Exercise goal:
Write out every one of the entries below word for word, leaving each line unchanged.

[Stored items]

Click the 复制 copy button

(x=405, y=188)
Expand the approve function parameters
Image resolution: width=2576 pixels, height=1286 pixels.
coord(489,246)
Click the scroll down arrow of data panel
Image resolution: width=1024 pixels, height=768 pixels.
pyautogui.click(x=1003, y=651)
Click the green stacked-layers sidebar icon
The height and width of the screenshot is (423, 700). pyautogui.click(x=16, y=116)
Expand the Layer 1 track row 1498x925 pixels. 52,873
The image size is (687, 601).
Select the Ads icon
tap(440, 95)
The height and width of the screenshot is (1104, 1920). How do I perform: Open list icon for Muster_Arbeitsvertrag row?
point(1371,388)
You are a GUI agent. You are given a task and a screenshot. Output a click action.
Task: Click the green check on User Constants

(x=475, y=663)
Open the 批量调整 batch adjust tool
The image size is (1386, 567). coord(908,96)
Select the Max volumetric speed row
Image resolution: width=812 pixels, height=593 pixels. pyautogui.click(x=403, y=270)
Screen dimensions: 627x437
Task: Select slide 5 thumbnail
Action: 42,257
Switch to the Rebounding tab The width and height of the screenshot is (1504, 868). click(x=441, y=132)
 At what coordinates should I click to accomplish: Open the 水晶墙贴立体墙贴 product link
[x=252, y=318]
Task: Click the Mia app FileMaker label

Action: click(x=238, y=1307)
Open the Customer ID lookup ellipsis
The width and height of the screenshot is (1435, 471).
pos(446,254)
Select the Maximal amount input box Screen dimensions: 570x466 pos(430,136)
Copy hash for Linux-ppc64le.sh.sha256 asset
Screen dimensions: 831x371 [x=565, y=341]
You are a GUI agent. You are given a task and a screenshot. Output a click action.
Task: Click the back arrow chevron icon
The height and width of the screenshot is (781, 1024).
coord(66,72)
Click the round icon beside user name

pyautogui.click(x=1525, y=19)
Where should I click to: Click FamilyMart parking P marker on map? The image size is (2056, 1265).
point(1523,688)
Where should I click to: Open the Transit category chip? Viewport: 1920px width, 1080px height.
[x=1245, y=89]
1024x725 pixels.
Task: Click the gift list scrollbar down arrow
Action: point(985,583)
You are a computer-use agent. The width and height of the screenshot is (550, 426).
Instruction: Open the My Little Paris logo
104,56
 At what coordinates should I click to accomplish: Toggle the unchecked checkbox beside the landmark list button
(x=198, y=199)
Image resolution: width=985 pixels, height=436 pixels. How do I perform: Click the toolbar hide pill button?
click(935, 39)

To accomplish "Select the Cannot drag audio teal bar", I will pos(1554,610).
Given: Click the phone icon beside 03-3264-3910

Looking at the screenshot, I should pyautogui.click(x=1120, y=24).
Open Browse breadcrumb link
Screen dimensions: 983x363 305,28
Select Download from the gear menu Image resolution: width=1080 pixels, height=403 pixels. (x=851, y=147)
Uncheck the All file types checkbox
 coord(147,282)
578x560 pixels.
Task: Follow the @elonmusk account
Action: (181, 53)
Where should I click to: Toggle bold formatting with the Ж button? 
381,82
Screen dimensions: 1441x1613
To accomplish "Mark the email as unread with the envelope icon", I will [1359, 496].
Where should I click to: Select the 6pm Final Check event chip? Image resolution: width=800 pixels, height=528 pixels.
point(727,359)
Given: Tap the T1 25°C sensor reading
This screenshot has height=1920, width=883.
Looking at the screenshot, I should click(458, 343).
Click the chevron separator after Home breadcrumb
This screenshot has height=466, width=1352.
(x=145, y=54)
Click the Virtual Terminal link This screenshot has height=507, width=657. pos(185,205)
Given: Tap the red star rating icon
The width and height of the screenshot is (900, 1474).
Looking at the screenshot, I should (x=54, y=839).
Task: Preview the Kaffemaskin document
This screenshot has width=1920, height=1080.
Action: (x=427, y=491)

Worked solution:
Click the 复制 copy button

(x=405, y=188)
Expand the approve function parameters
Image resolution: width=2576 pixels, height=1286 pixels.
coord(489,246)
Click the scroll down arrow of data panel
Image resolution: width=1024 pixels, height=768 pixels.
pyautogui.click(x=1003, y=651)
Click the green stacked-layers sidebar icon
The height and width of the screenshot is (423, 700). pyautogui.click(x=16, y=116)
Expand the Layer 1 track row 1498x925 pixels. 52,873
The image size is (687, 601).
Select the Ads icon
tap(440, 95)
The height and width of the screenshot is (1104, 1920). How do I perform: Open list icon for Muster_Arbeitsvertrag row?
point(1371,388)
You are a GUI agent. You are given a task and a screenshot. Output a click action.
Task: Click the green check on User Constants

(x=475, y=663)
Open the 批量调整 batch adjust tool
The image size is (1386, 567). coord(908,96)
Select the Max volumetric speed row
Image resolution: width=812 pixels, height=593 pixels. pyautogui.click(x=403, y=270)
Screen dimensions: 627x437
Task: Select slide 5 thumbnail
Action: 42,257
Switch to the Rebounding tab The width and height of the screenshot is (1504, 868). click(x=441, y=132)
 At what coordinates should I click to accomplish: Open the 水晶墙贴立体墙贴 product link
[x=252, y=318]
Task: Click the Mia app FileMaker label

Action: click(x=238, y=1307)
Open the Customer ID lookup ellipsis
The width and height of the screenshot is (1435, 471).
pos(446,254)
Select the Maximal amount input box Screen dimensions: 570x466 pos(430,136)
Copy hash for Linux-ppc64le.sh.sha256 asset
Screen dimensions: 831x371 [x=565, y=341]
You are a GUI agent. You are given a task and a screenshot. Output a click action.
Task: Click the back arrow chevron icon
The height and width of the screenshot is (781, 1024).
coord(66,72)
Click the round icon beside user name

pyautogui.click(x=1525, y=19)
Where should I click to: Click FamilyMart parking P marker on map? The image size is (2056, 1265).
point(1523,688)
Where should I click to: Open the Transit category chip? Viewport: 1920px width, 1080px height.
[x=1245, y=89]
1024x725 pixels.
Task: Click the gift list scrollbar down arrow
Action: point(985,583)
You are a computer-use agent. The width and height of the screenshot is (550, 426).
Instruction: Open the My Little Paris logo
104,56
 At what coordinates should I click to accomplish: Toggle the unchecked checkbox beside the landmark list button
(x=198, y=199)
Image resolution: width=985 pixels, height=436 pixels. How do I perform: Click the toolbar hide pill button?
click(935, 39)

To accomplish "Select the Cannot drag audio teal bar", I will pos(1554,610).
Given: Click the phone icon beside 03-3264-3910

Looking at the screenshot, I should pyautogui.click(x=1120, y=24).
Open Browse breadcrumb link
Screen dimensions: 983x363 305,28
Select Download from the gear menu Image resolution: width=1080 pixels, height=403 pixels. (x=851, y=147)
Uncheck the All file types checkbox
 coord(147,282)
578x560 pixels.
Task: Follow the @elonmusk account
Action: (181, 53)
Where should I click to: Toggle bold formatting with the Ж button? 
381,82
Screen dimensions: 1441x1613
To accomplish "Mark the email as unread with the envelope icon", I will [1359, 496].
Where should I click to: Select the 6pm Final Check event chip? Image resolution: width=800 pixels, height=528 pixels.
point(727,359)
Given: Tap the T1 25°C sensor reading
This screenshot has height=1920, width=883.
Looking at the screenshot, I should click(458, 343).
Click the chevron separator after Home breadcrumb
This screenshot has height=466, width=1352.
(x=145, y=54)
Click the Virtual Terminal link This screenshot has height=507, width=657. pos(185,205)
Given: Tap the red star rating icon
The width and height of the screenshot is (900, 1474).
Looking at the screenshot, I should (x=54, y=839).
Task: Preview the Kaffemaskin document
This screenshot has width=1920, height=1080.
Action: (x=427, y=491)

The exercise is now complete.